On Tuesday 23 April 2013 07:52 PM, Daniel Lezcano wrote:
On 04/23/2013 03:56 PM, Santosh Shilimkar wrote:
On Tuesday 23 April 2013 07:13 PM, Daniel Lezcano wrote:
On 04/18/2013 10:48 AM, Santosh Shilimkar wrote:
On Friday 12 April 2013 06:05 PM, Daniel Lezcano wrote:
The usual scheme to initialize a cpuidle driver on a SMP is:
cpuidle_register_driver(drv); for_each_possible_cpu(cpu) { device = &per_cpu(cpuidle_dev, cpu); cpuidle_register_device(device); }
Not exactly related to $subject patch but the driver should be registered after all devices has been registered to avoid devices start using the idle state data as soon as it is registered.
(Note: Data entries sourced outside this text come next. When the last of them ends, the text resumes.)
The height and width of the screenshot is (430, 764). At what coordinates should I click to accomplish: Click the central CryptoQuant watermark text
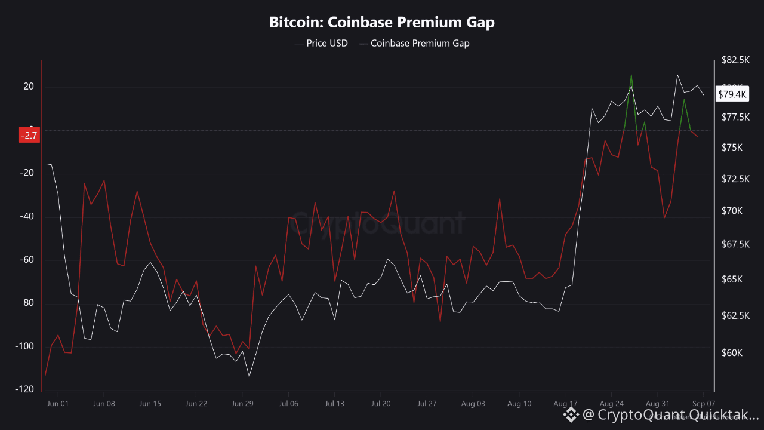click(x=377, y=223)
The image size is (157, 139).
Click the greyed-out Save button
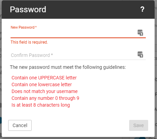point(139,125)
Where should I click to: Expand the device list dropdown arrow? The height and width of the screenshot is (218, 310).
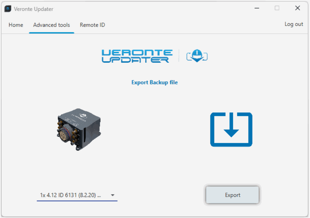tap(113, 195)
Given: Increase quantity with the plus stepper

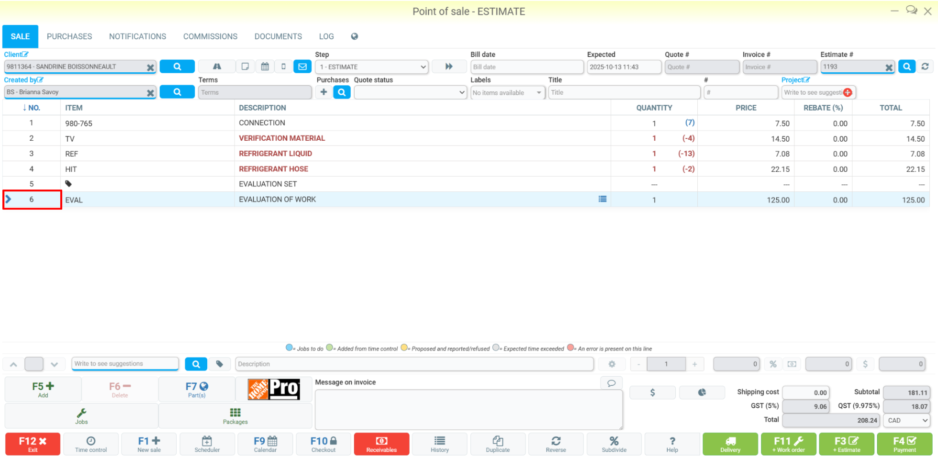Looking at the screenshot, I should click(694, 364).
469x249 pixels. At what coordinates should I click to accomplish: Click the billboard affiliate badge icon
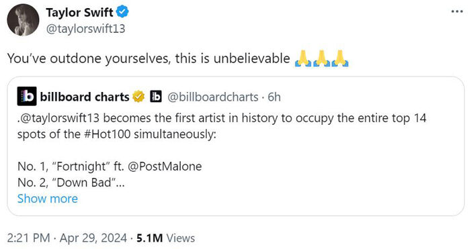pos(155,97)
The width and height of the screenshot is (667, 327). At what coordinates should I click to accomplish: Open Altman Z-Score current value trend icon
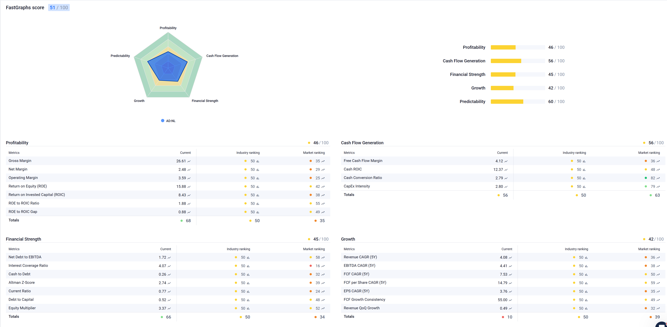[x=169, y=283]
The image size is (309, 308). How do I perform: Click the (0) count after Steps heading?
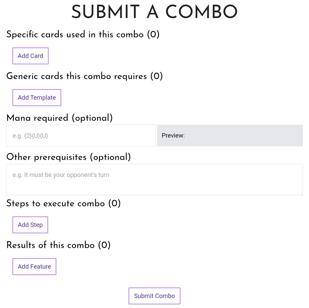(x=114, y=203)
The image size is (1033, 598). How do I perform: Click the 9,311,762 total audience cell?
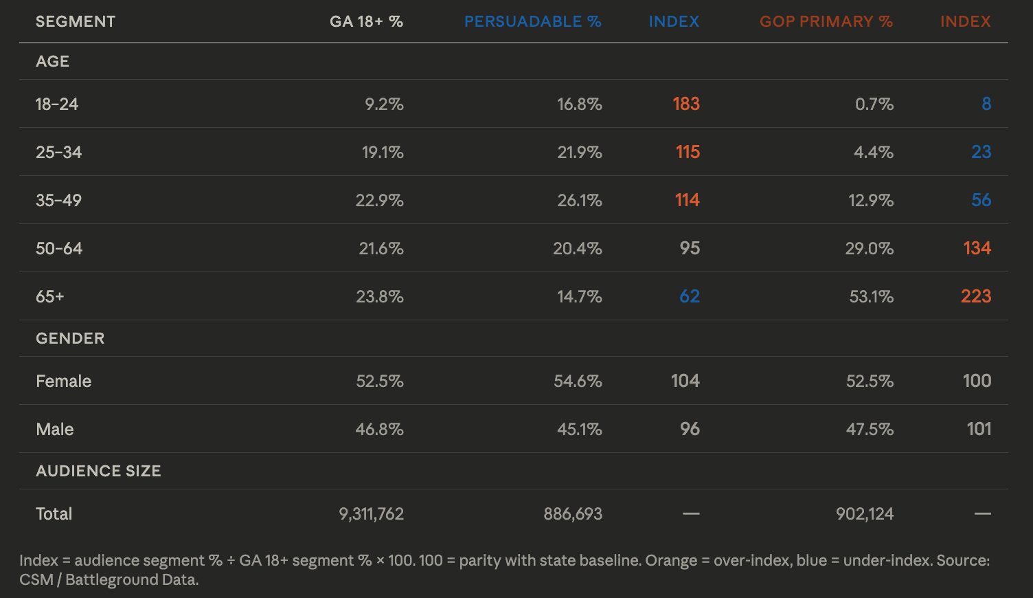point(371,513)
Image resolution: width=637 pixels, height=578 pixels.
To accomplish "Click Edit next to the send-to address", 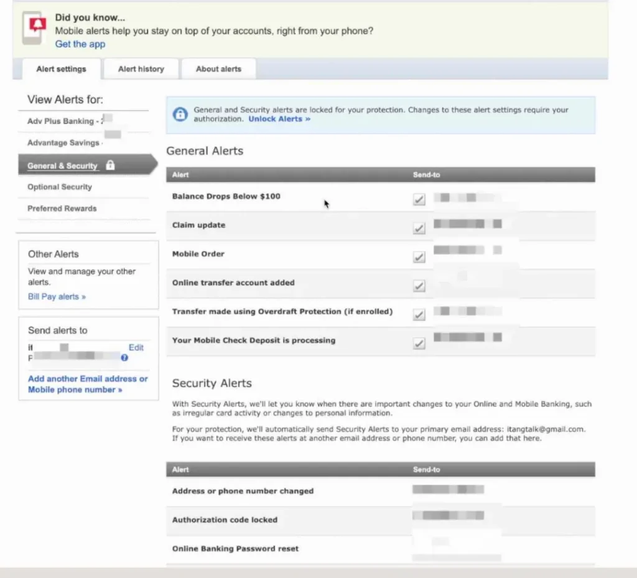I will (136, 348).
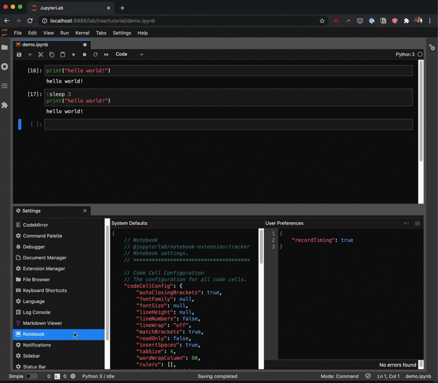Toggle the Simple mode switch in status bar

[32, 376]
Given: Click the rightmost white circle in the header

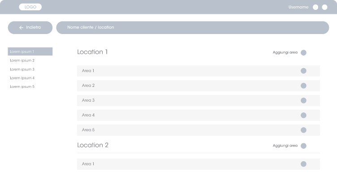Looking at the screenshot, I should click(x=324, y=7).
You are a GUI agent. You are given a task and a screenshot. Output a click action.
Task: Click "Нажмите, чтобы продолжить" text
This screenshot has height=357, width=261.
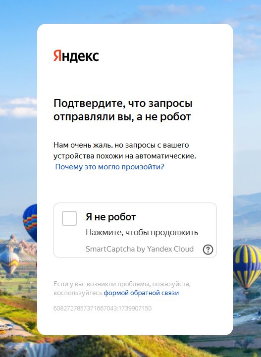pos(142,232)
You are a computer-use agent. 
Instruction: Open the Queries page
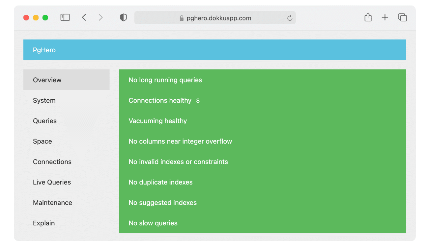pos(45,121)
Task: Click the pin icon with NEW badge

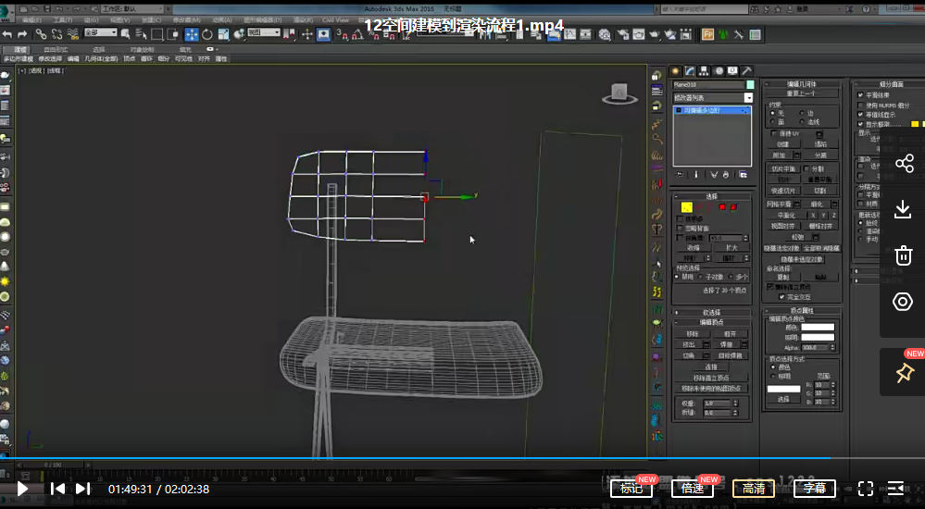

In multi CPU system, this race can easily happen.
Could you elaborate what problems the system will be facing if a cpu starts using the idle state data as soon as it is registered ?
Is there a bug related to this ?
Ofcouse. In multi-CPU scenario, where CPU C-states needs co-ordination can just lead into unknown issues if all the CPUs are not already part registered.
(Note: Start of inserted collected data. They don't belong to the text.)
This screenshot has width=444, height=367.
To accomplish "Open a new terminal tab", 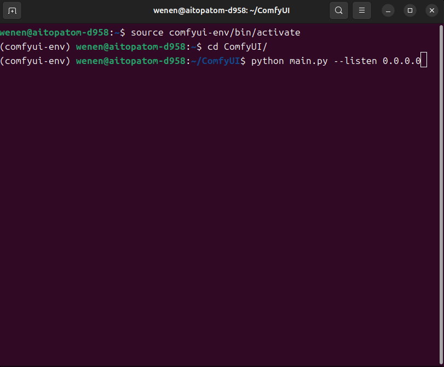I will click(x=13, y=10).
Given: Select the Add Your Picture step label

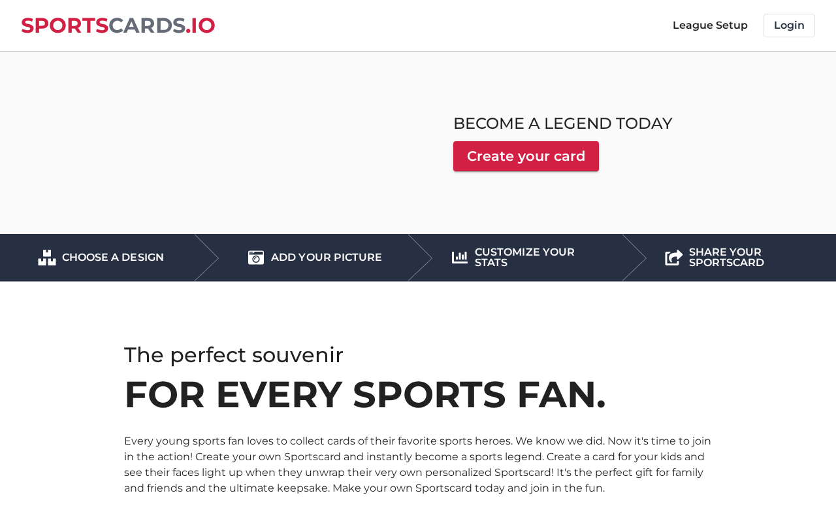Looking at the screenshot, I should coord(327,258).
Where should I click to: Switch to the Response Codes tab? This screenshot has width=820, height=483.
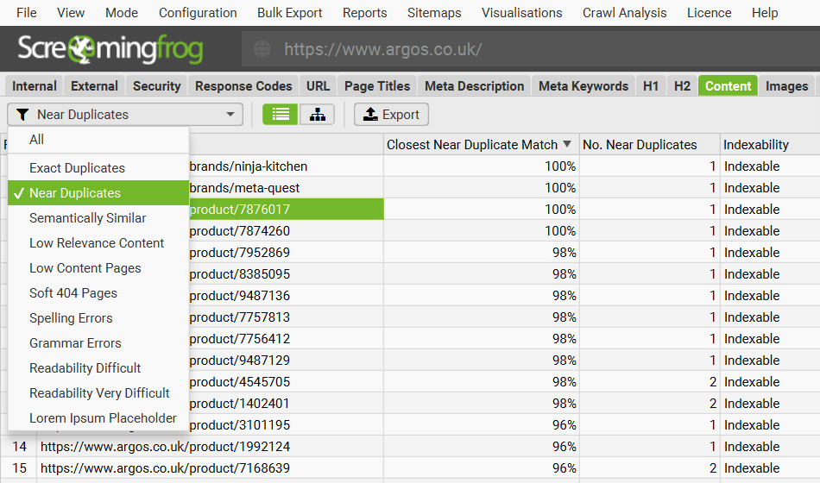tap(243, 86)
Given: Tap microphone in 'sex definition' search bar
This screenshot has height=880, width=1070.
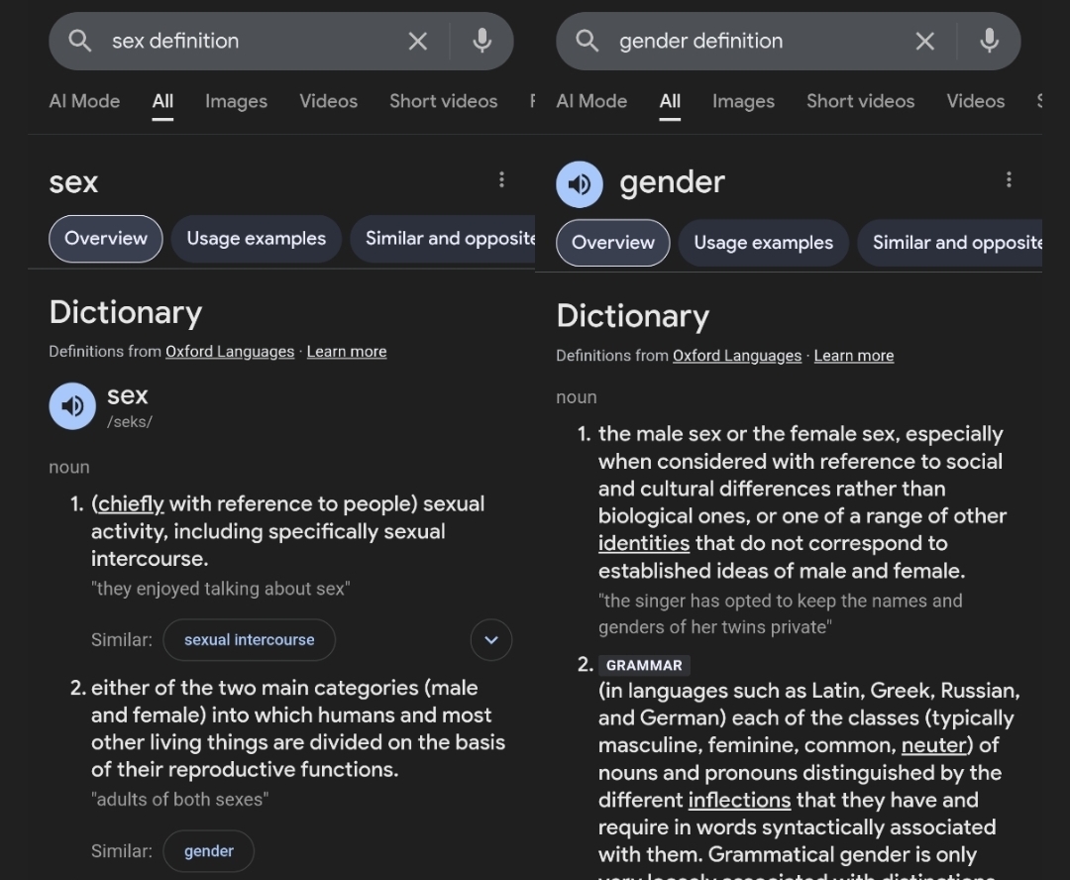Looking at the screenshot, I should click(x=482, y=41).
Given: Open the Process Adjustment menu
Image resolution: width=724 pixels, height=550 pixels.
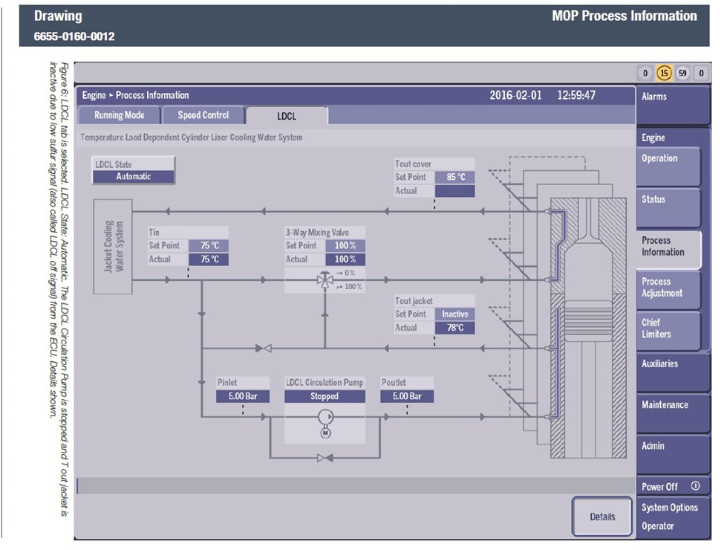Looking at the screenshot, I should pos(668,288).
Hmm, ok. I don't see a scenario, with the current code, where that could occurs. The coupled idle state will wait for the other cpus to enter idle before initiating a shutdown sequence and, so far, the other sync algorithm (last man standing) are doing the same.
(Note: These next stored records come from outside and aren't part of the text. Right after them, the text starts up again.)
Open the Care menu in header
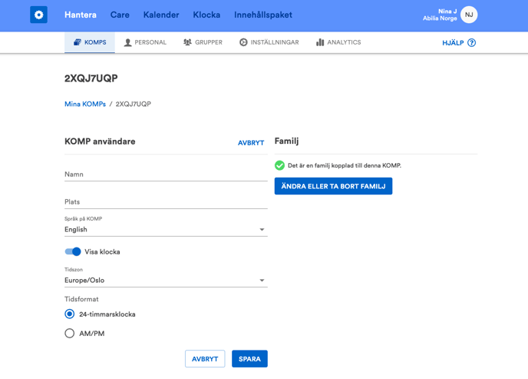 (x=120, y=15)
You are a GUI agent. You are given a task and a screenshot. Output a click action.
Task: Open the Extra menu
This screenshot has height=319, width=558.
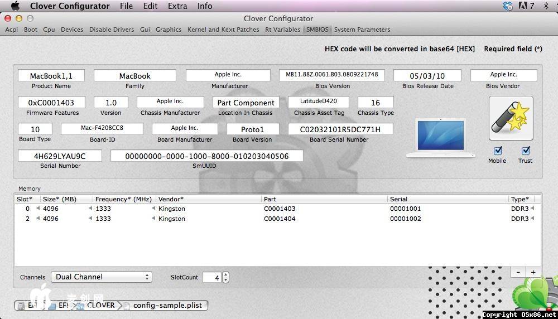[x=177, y=6]
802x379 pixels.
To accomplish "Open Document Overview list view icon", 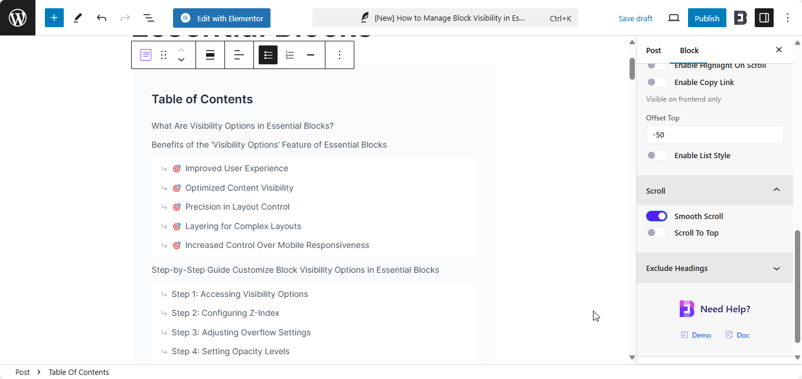I will 149,18.
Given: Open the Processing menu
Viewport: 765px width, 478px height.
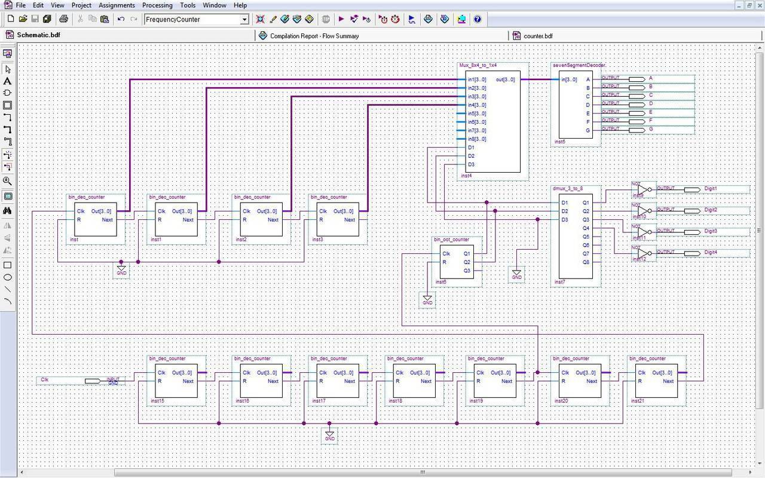Looking at the screenshot, I should (157, 5).
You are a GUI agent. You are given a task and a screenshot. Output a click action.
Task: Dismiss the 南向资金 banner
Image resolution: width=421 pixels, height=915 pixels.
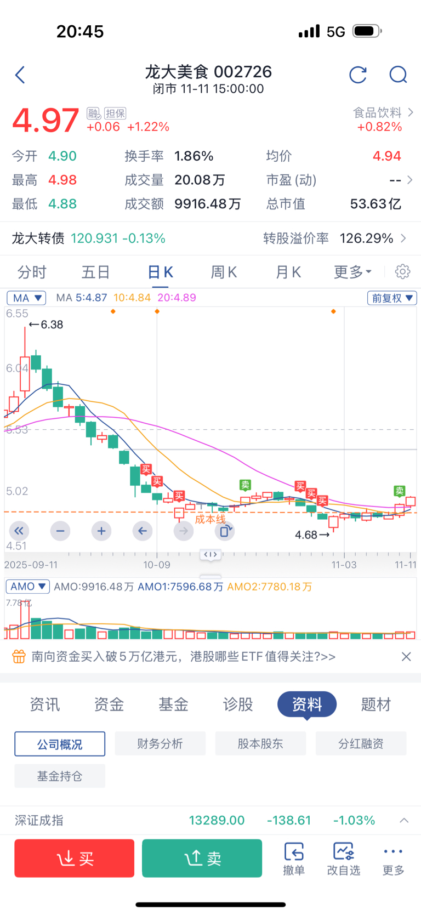pyautogui.click(x=406, y=656)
Its no just couple idle state usages. CPUs do share power domains, clock domains, clocks etc. One CPU going ahead and tampering/progarmming the low power states till the next one isn't registered yet can lead to issues.
There are some systems with 1024 cpus, and I did not heard problems like this.
That is because todays CPUIDLe core code doesn't let that happen. Once you fix the ordering issue, there is window where the issue could happen.
Do you know a system where this problem occurred ? Or is it something you suspect that can happen ?
See above. Its more prone to issues true for systems with higher number of CPUs. Not sure if that was the reason the core code, doesn't proceed without all the devices are registered ?
That would be interesting to have a system where this race occurs in order to check the modifications will solve the issue.
I haven't see the issue myself but logically it could easily happen once the core code is fixed.
Current CPUIDLE core layer is also written with the assumption that driver will be registered first and then the devices which is not mandatory as per typical drive/device model.
Yes, that's true. The framework assumes cpuidle_register_driver is called before cpuidle_register_device.
May be you can fix that part while you are creating this common wrapper.
Personally, as that will modify the cpuidle core layer and the changes are not obvious (because of the design of the code) I prefer to do that in a separate patchset if it is worth to do it - if there is a bug related to it, then there is no discussion, we have to do it :)
Sure. It would have been nice if you would have clarified that before posting the next version.
You still need to fix the kernel doc in your v4 though.
Which one ? "s/accross/across" ?
s/*/** below hunk in v4
+/* + * cpuidle_unregister: unregister a driver and the devices. This function + * can be used only if the driver has been previously registered through + * the cpuidle_register function. + * + * @drv: a valid pointer to a struct cpuidle_driver + */ +void cpuidle_unregister(struct cpuidle_driver *drv) +{ + int cpu; + struct cpuidle_device *device;